China announced that its trade surplus in October was $27.1 billion. The news will certainly be used by the US and other Western developed nations to show that China continues to manipulate the yuan to keep the prices of its exports artificially low. The US Administration, Congress, and labor unions will once again point out that the Chinese advantage has cost Americans jobs and also hampers the ability of the US to export goods to the People’s Republic.
The data will give the US a weapon as it goes to the G20 meetings in South Korea. The Federal Reserve has been almost universally criticized overseas for its QE2 program to buy $600 billion in Treasury paper. Among other things, the move is likely to depress the value of the dollar making U.S. exports cheaper.
The battle is one in which both sides are right and each is wrong. The value of the yuan disguises to some extent the problems China has due to pressure from workers to increase wages and rising costs of key commodities like oil. China’s position on the yuan, which has been colored by an ongoing reluctance to allow the currency to be reset to its “normal” value by global currency traders, has certainly given the nation some advantage as an exporter.
The Fed decision to allow bond purchases to lower American interest rates should, based on simple economics, help lower the value of U.S. exports.
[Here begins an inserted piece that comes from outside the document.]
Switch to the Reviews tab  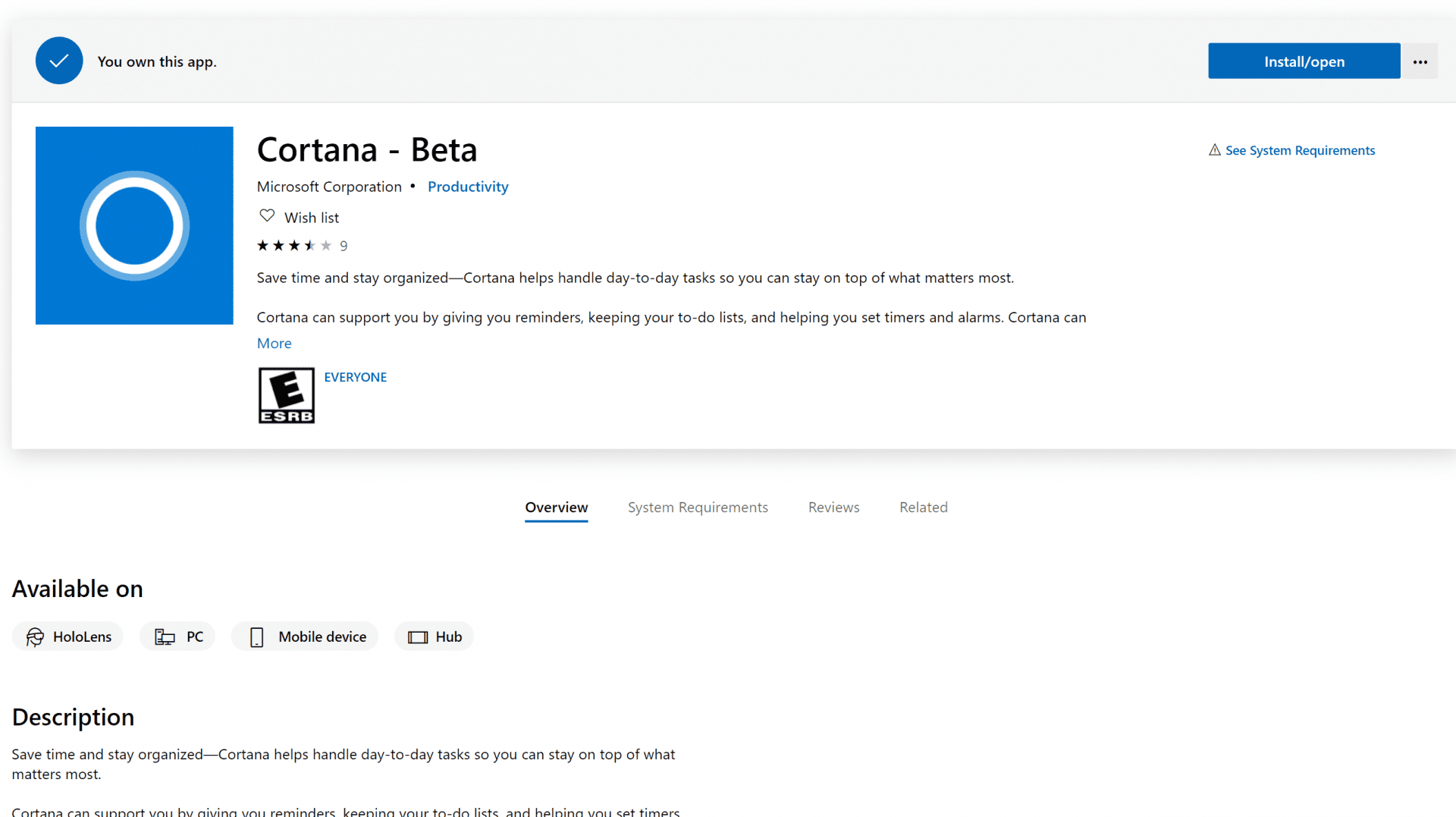click(x=833, y=507)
But, there have been a number of arguments, some made by regional Fed presidents, that QE2 will not improve the loan practices of banks or the willingness of American corporations to add workers and increase capital expenditures. That makes QE2 a program which is controversial with trade partners while being unlikely to help the American economy.
The Chinese trade surplus will increase the finger pointing at the G20 meetings. The mean that the positions of China and the US have hardened. The finance ministers of a number of countries in Europe and Latin America have warned of currency and trade wars. Those risks becomes more likely by the day as the policies between the world’s two largest economies moves further apart.